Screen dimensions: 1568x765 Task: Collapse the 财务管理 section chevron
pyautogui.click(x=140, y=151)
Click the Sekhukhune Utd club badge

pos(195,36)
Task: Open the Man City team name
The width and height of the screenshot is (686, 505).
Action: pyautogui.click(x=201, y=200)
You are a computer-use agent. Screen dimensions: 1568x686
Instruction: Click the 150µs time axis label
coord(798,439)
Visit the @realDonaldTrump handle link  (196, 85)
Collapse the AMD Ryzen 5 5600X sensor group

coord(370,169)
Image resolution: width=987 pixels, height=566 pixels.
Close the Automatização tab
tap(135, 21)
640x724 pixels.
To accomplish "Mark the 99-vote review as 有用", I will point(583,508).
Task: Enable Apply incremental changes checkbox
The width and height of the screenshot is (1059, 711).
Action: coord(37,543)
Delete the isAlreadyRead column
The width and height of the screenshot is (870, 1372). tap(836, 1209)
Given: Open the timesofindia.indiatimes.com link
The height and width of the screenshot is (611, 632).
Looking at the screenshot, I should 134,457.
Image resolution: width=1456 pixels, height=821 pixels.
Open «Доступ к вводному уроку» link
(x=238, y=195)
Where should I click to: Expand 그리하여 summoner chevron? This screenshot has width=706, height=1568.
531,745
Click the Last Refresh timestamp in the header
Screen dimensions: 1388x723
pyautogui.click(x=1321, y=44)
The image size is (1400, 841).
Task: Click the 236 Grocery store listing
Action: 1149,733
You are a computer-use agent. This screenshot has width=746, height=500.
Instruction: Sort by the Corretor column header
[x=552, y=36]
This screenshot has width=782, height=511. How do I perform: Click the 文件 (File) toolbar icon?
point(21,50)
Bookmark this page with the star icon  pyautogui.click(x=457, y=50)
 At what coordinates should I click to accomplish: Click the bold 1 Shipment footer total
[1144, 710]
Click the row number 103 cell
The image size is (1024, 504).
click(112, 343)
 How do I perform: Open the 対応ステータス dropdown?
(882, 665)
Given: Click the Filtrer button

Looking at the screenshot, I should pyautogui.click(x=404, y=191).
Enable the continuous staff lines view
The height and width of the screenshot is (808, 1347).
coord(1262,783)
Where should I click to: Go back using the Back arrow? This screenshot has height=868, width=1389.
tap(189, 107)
-*-*-
• [Action item]: Would you return each entry exactly as it reads?

• [Solved exercise]:
Screen dimensions: 1568x765 Task: Collapse the 财务管理 section chevron
pyautogui.click(x=140, y=151)
Click the Sekhukhune Utd club badge

pos(195,36)
Task: Open the Man City team name
The width and height of the screenshot is (686, 505).
Action: pyautogui.click(x=201, y=200)
You are a computer-use agent. Screen dimensions: 1568x686
Instruction: Click the 150µs time axis label
coord(798,439)
Visit the @realDonaldTrump handle link  (196, 85)
Collapse the AMD Ryzen 5 5600X sensor group

coord(370,169)
Image resolution: width=987 pixels, height=566 pixels.
Close the Automatização tab
tap(135, 21)
640x724 pixels.
To accomplish "Mark the 99-vote review as 有用", I will point(583,508).
Task: Enable Apply incremental changes checkbox
The width and height of the screenshot is (1059, 711).
Action: coord(37,543)
Delete the isAlreadyRead column
The width and height of the screenshot is (870, 1372). tap(836, 1209)
Given: Open the timesofindia.indiatimes.com link
The height and width of the screenshot is (611, 632).
Looking at the screenshot, I should 134,457.
Image resolution: width=1456 pixels, height=821 pixels.
Open «Доступ к вводному уроку» link
(x=238, y=195)
Where should I click to: Expand 그리하여 summoner chevron? This screenshot has width=706, height=1568.
531,745
Click the Last Refresh timestamp in the header
Screen dimensions: 1388x723
pyautogui.click(x=1321, y=44)
The image size is (1400, 841).
Task: Click the 236 Grocery store listing
Action: 1149,733
You are a computer-use agent. This screenshot has width=746, height=500.
Instruction: Sort by the Corretor column header
[x=552, y=36]
This screenshot has width=782, height=511. How do I perform: Click the 文件 (File) toolbar icon?
point(21,50)
Bookmark this page with the star icon  pyautogui.click(x=457, y=50)
 At what coordinates should I click to accomplish: Click the bold 1 Shipment footer total
[1144, 710]
Click the row number 103 cell
The image size is (1024, 504).
click(112, 343)
 How do I perform: Open the 対応ステータス dropdown?
(882, 665)
Given: Click the Filtrer button

Looking at the screenshot, I should pyautogui.click(x=404, y=191).
Enable the continuous staff lines view
The height and width of the screenshot is (808, 1347).
coord(1262,783)
Where should I click to: Go back using the Back arrow? This screenshot has height=868, width=1389.
tap(189, 107)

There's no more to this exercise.